What is required: Count the lines in the records below that contain the string "Click". Reply with the number alone.

Exercise materials:
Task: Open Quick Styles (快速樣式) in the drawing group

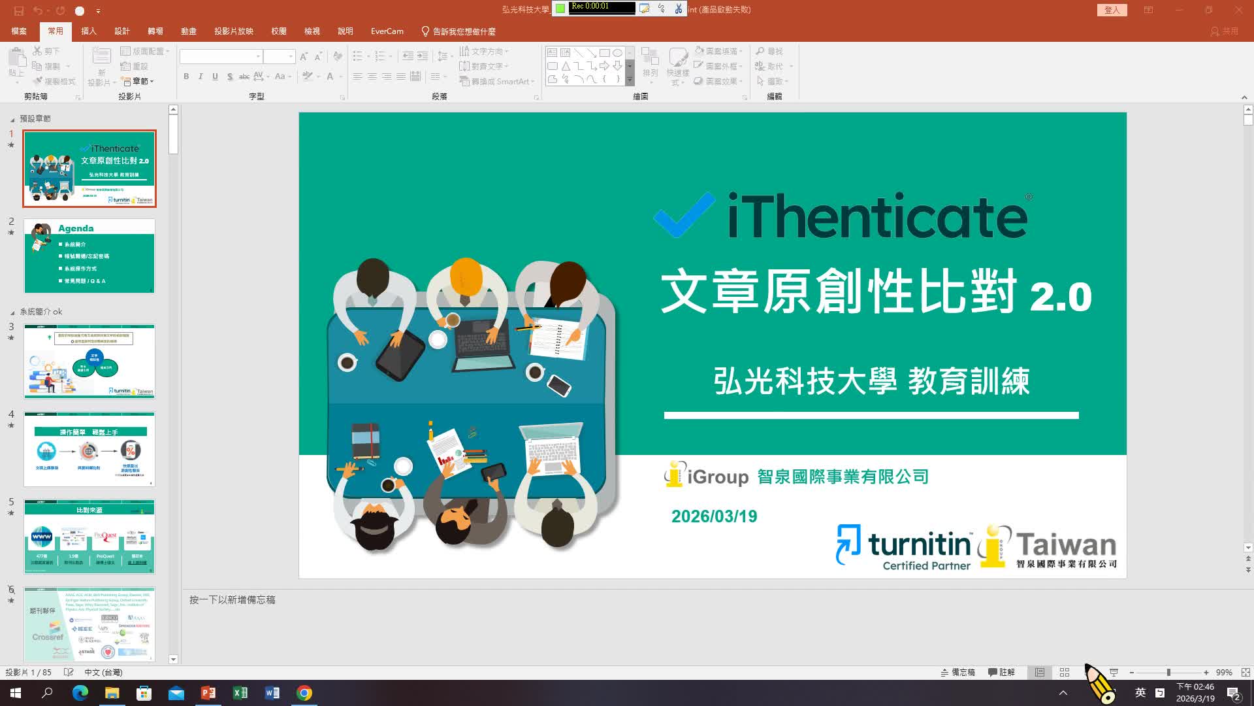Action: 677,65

--

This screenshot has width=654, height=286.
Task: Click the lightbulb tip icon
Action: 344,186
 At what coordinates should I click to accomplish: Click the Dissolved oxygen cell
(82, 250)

Answer to this problem: 2